● Task prompt: Could you transcribe the lines from the one with "Toggle grid display visibility" up to and including the one with "This screenshot has height=625, width=1000.", copying them exactly and nothing else?

● Exercise input:
================================

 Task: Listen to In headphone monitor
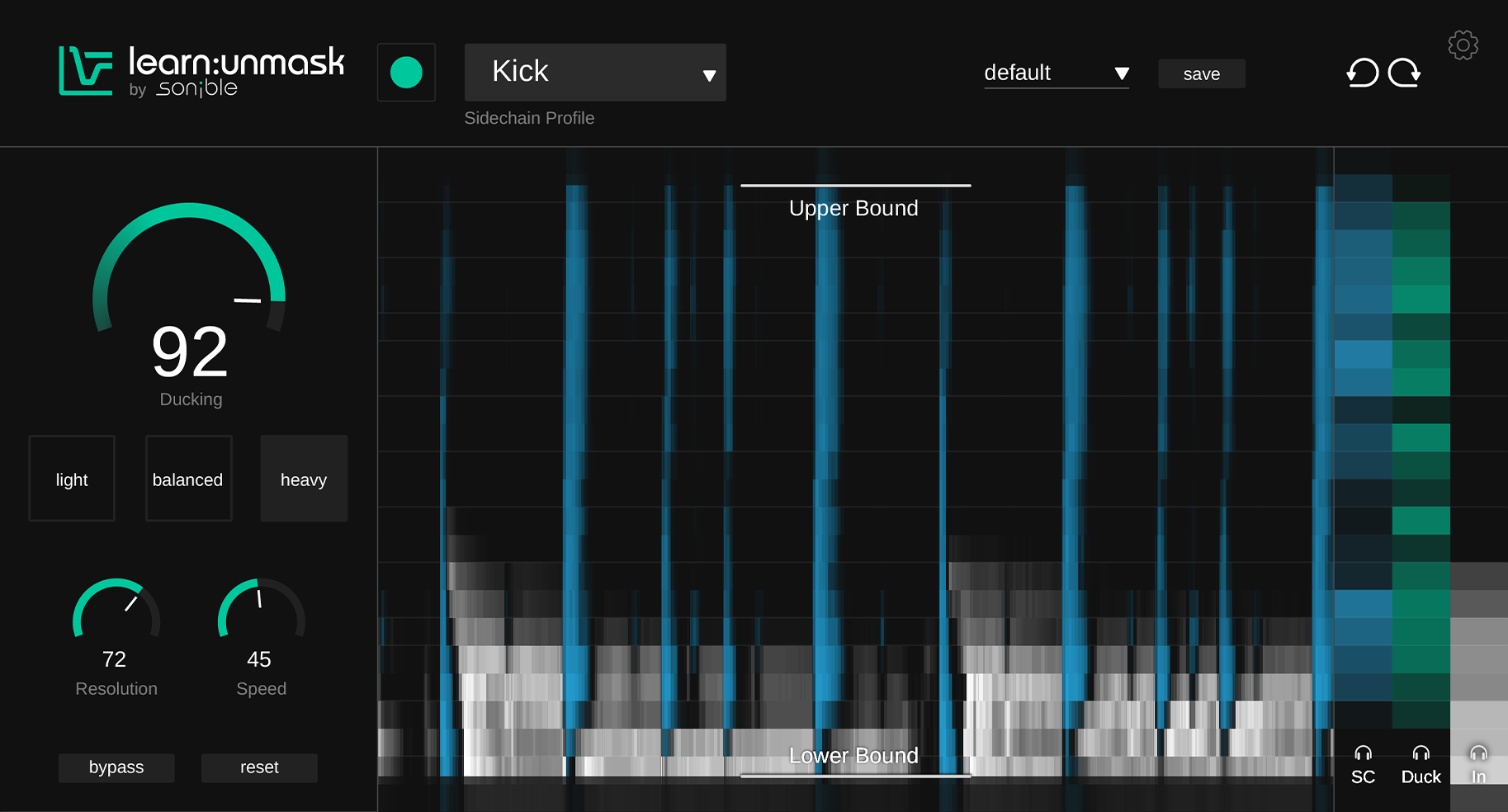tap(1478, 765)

================================

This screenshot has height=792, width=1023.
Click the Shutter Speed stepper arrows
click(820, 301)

================================

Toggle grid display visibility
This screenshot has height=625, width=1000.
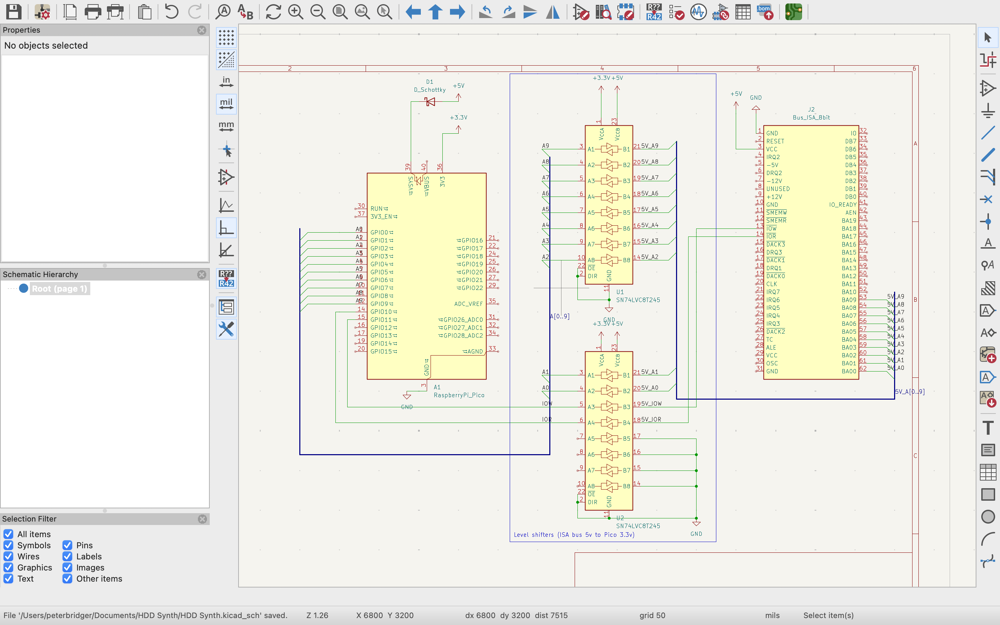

================================

● Reply:
Toggle grid display visibility
This screenshot has height=625, width=1000.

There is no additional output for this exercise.